Telekom Austria has suspended a trial of virtualised core network functions at VIP mobile, its Serbian operating company, as it restructures its operations in southeast Europe.
A separate trial of a virtualised evolved packet core (EPC) within the live network of its Croatian subsidiary Vipnet is also in doubt. The future of a number of Telekom Austria’s key vendor partnerships, essential to the success of the trials so far, are also uncertain.
Telekom Austria confirmed last month it was cutting four of 12 senior management positions from its operating companies in Croatia, Macedonia, Serbia and Slovenia. The operator said it will group its Serbian and Slovenian units on the one hand, and its Croatian and Macedonia businesses on the other, as single management ‘clusters’.
Wolfgang Fleischer, Head of NFV and IMS Services at Telekom Austria Group, told Mobile Europe: “The restructuring in Serbia and Slovenia has meant people are now busy with organisational changes, and they are no longer dealing with the virtualisation path we laid out.”

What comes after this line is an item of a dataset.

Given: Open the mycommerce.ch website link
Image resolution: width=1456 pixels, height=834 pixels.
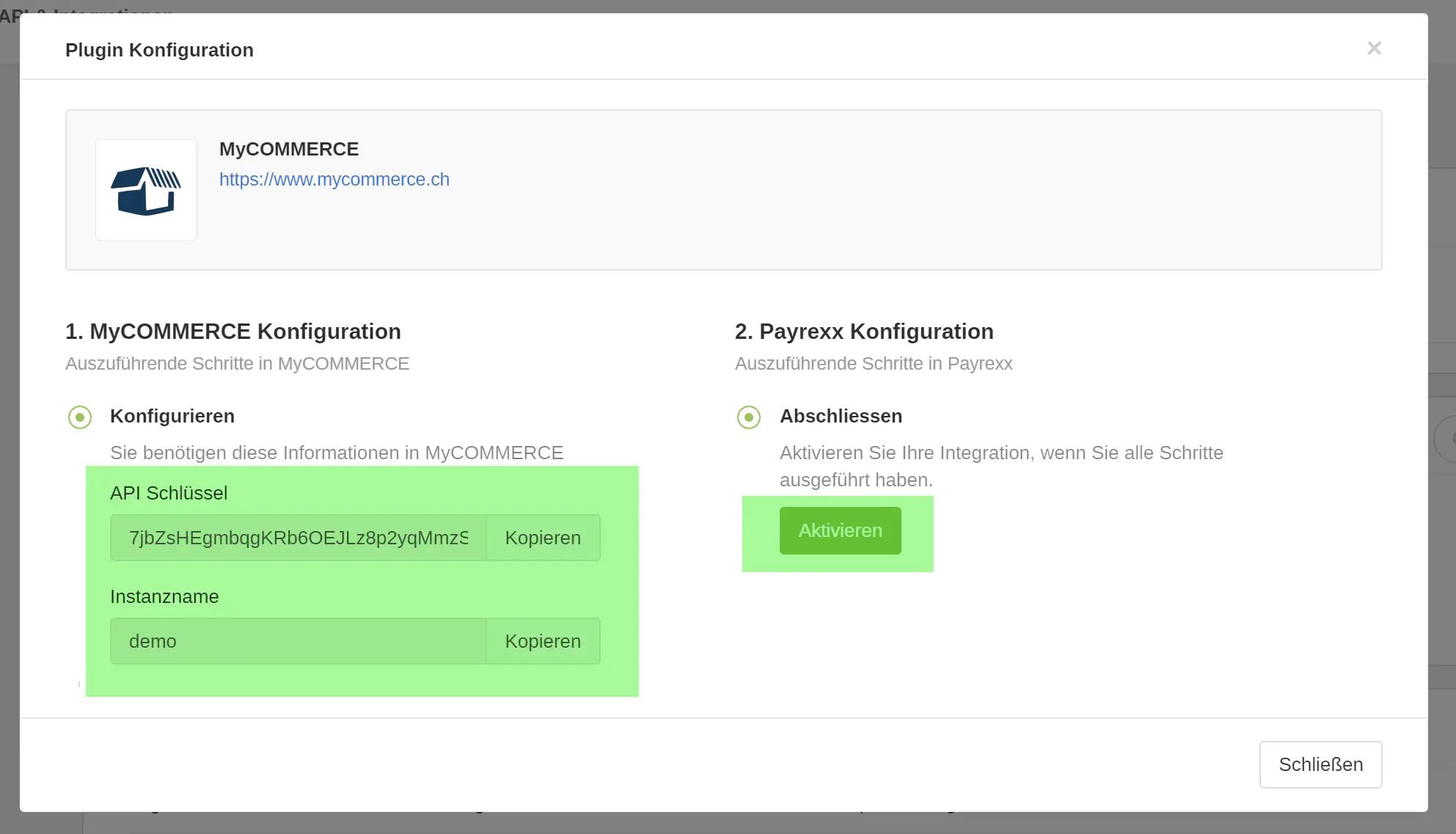Looking at the screenshot, I should (334, 180).

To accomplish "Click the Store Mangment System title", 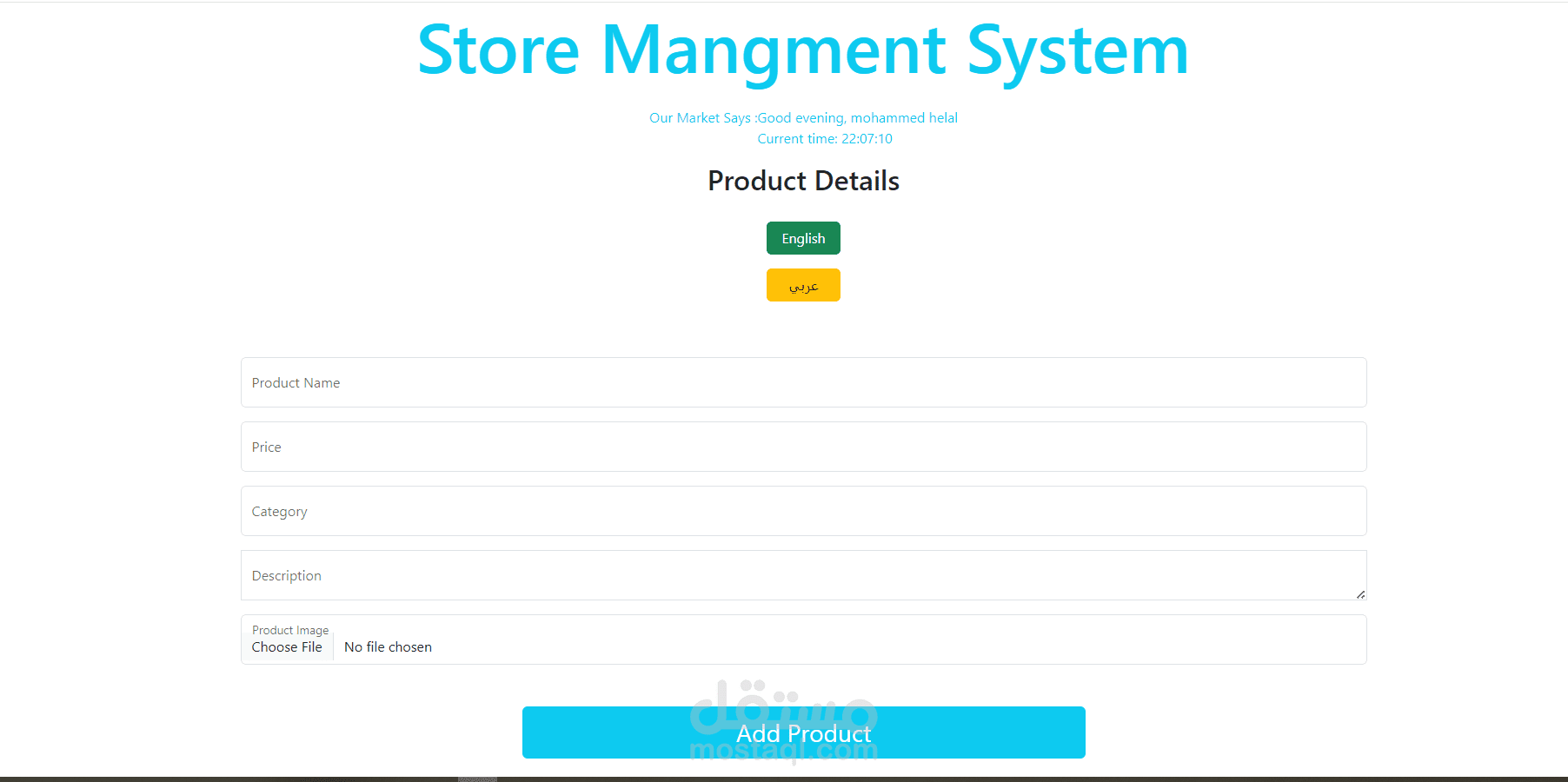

Telekom Austria has seen a number of high profile exits this year, with CTO Gunther Ottendorfer, a high profile advocate of virtualisation, leaving in March. He was followed by CEO Hannes Ametsreiter, who announced last month he was swapping the Austrian operator for Vodafone Germany.
Following trials of a number of individual NFV components at various operating subsidiaries last year, Telekom Austria announced in February it had deployed a fully virtualised stack, combining all of these, in its live network at VIP mobile in Serbia.
The VIP mobile deployment incorporated NFV components from a number of vendors, including virtualised EPC from Connectem, virtualised IMS from Metaswitch and virtualised VoLTE from OpenCloud. Telekom Austria described the project at the time as a “world first”. The Croatian deployment involved just the virtualised EPC from Connectem.
Following the acquisition of Connectem by storage networking firm Brocade in March, Telekom Austria had expected to deploy Connectem’s virtual EPC in its commercial networks in both Serbia and Croatia.
Fleischer said: “Our intention was to continue deployment with Brocade in Serbia. However, these events in the holding company and the operating companies have obstructed our path.”
However, Telekom Austria’s NFV rollout remains on course, with a new partner to be announced by the end of the year, trials to run in tandem across its footprint, and full commercial deployment across 2G, 3G and 4G in all its territories through 2016.
Nokia Networks and Huawei are considered to be the frontrunners for the new infrastructure contract, although Fleisher would not be drawn on the matter.
“Right now, we are focused on introducing the virtualised EPC into our live networks, across out footprint. We are in the final stage of negotiating a contract with a larger vendor, and will complete testing this year. Hopefully, by early next year, we will have it deployed in most of our operating companies,” he said.
Just incremental traffic will be put through the new systems in the first instance, with the load increasing as performance targets are met. “Provided everything goes well, we should have moved over to the new solutions by the end of next year,” he said.
Telekom Austria’s Bulgarian subsidiary is expected to be the first to go live with its virtualised EPC solution, the operator said. Its A1 network in its home market is likely to be last.